The output of the above shows that we look to be on the right track:
[[['A', ',', 'B'], '-', 'C', '-', 'D']]
[['A', '-', 'B', '-', ['C', ',', 'D']]]
[['A', '-', ['B', ',', 'C', ',', ['D', '-', ['E', ',', 'F', ',', 'G', ',', 'H', ',', 'I']]]]]
Pyparsing also allows you to attach callbacks or parse actions
to individual expressions, to be called at parse time. For instance, this parse action does parse-time conversion to integer:
def toInt(tokens):
return int(tokens[0])
integer = Word(nums).setParseAction(toInt)
When the value is returned in the ParseResults, it has already been converted to an integer.
Classes can also be specified as parse actions, and the ParseResults object is passed to the class's __init__
method and the resulting object returned.
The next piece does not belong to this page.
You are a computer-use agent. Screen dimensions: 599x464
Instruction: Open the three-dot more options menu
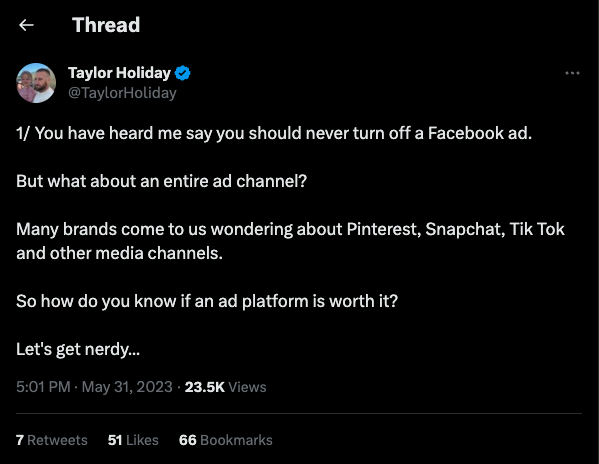tap(572, 73)

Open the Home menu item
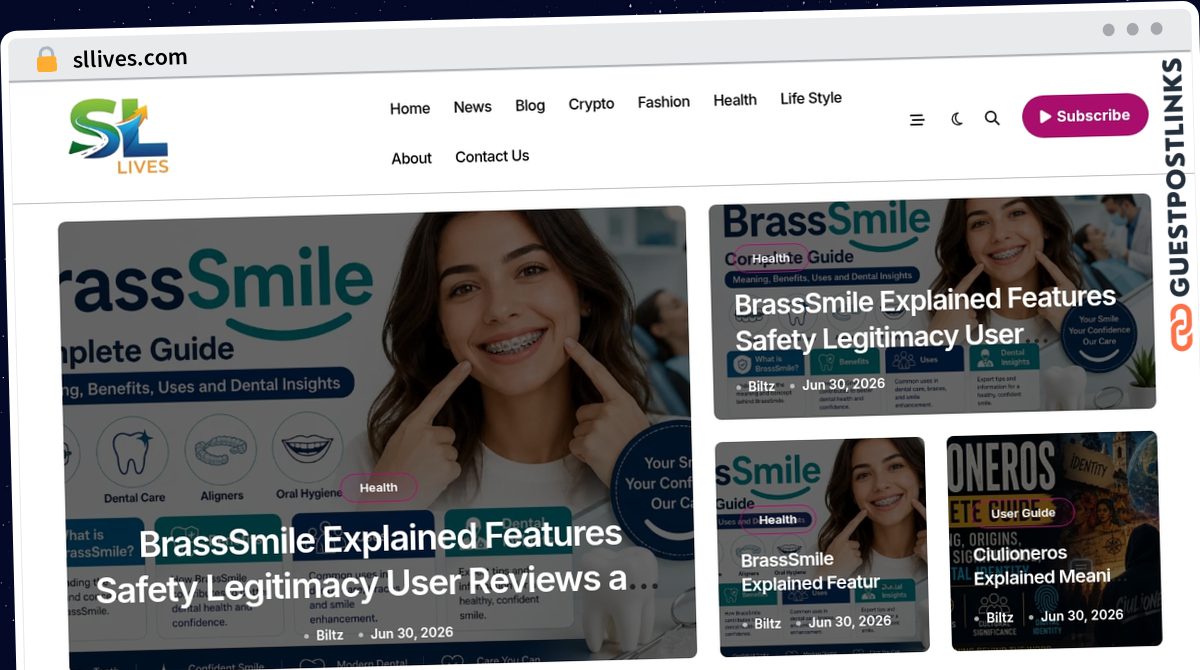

We can specify parse actions within operatorPrecedence by adding the parse action as a 4th element in each operator's descriptor tuple.
Here is base class for binary operators:
class BinOp(object):
def __init__(self, tokens):
self.tokens = tokens
def __str__(self):
return self.__class__.__name__ + str(self.tokens[0][::2])
__repr__ = __str__
From this base class, we can derive 2 subclasses, one for each operator -
and ,
:
class Path(BinOp):
pass
class Branch(BinOp):
pass
And add them to the operator definition tuples in operatorPrecedence:
node = oneOf(list(alphas))
graphExpr = operatorPrecedence(node,
[
('-', 2, opAssoc.LEFT, Path),
(',', 2, opAssoc.LEFT, Branch),
])
for d in data:
print graphExpr.parseString(d).asList()
This gives us a nested structure of objects for each input string:
[Path[Branch['A', 'B'], 'C', 'D']]
[Path['A', 'B', Branch['C', 'D']]]
[Path['A', Branch['B', 'C', Path['D', Branch['E', 'F', 'G', 'H', 'I']]]]]
The generation of paths from this structure is left as an exercise for the OP. (The pyparsing regex inverter does this using a tangle of generators - hopefully some simple recursion will be sufficient.)